- Assignment -
Give again, word for word, the lines below that run from the line with "585x465 pixels." through the line with "Where should I". Drop the pictures.

- Provided records -
·····

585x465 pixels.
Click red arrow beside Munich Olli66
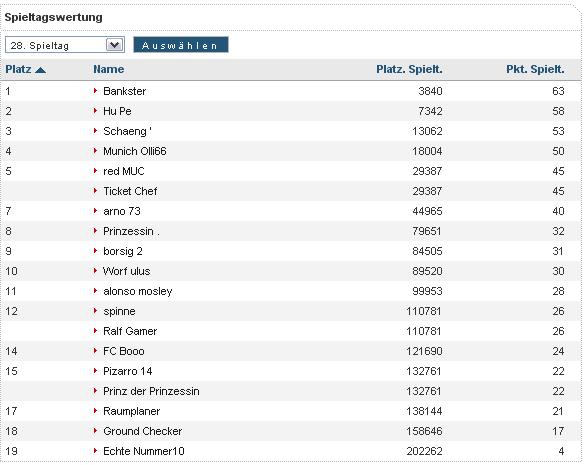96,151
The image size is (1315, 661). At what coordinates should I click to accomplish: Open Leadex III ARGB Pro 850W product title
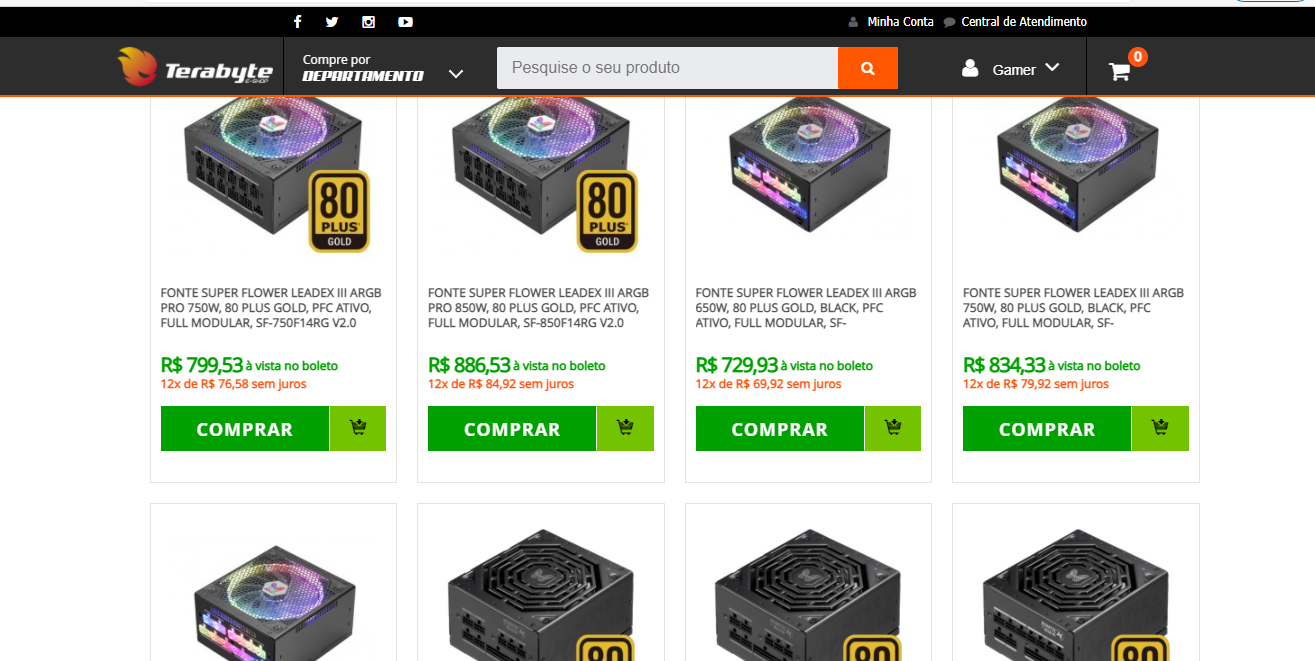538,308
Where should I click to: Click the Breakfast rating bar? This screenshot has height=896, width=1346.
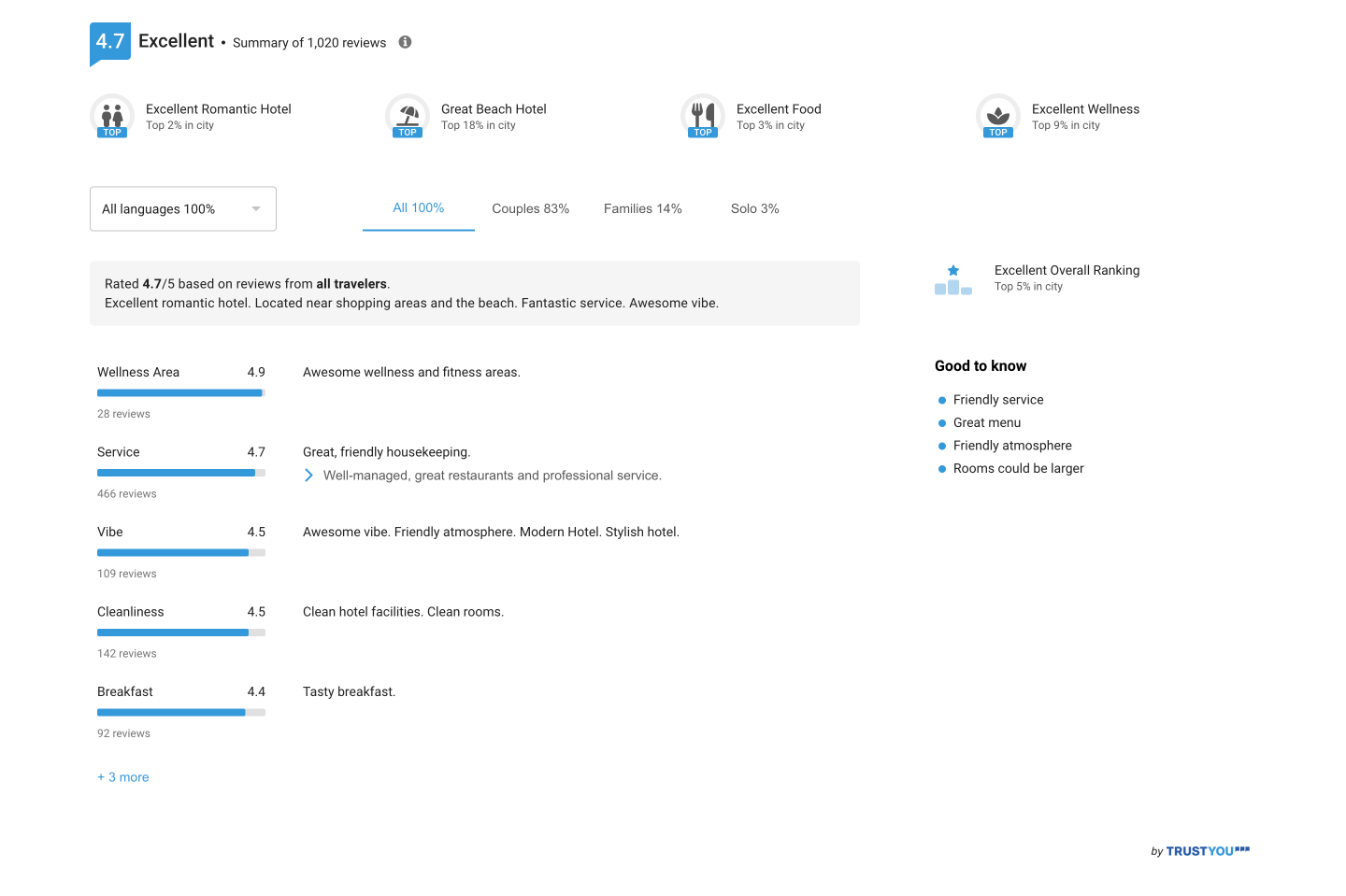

·····

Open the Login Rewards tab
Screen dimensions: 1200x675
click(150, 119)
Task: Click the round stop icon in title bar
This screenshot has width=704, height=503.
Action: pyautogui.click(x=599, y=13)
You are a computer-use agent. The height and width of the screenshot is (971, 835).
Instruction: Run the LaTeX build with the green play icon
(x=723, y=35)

·····

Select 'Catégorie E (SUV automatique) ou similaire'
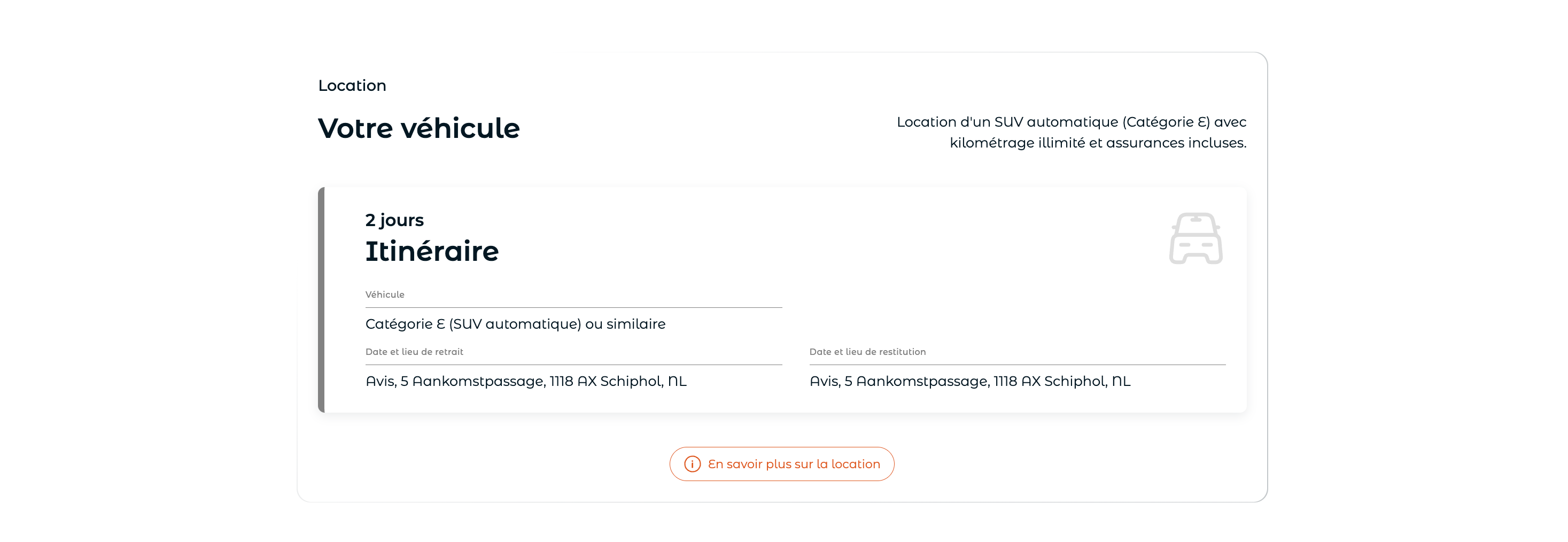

·····

- Completed task -
585x465 pixels.
Click red arrow beside Munich Olli66
96,151
The image size is (1315, 661). At what coordinates should I click to accomplish: Open Leadex III ARGB Pro 850W product title
538,308
Where should I click to: Click the Breakfast rating bar? This screenshot has height=896, width=1346.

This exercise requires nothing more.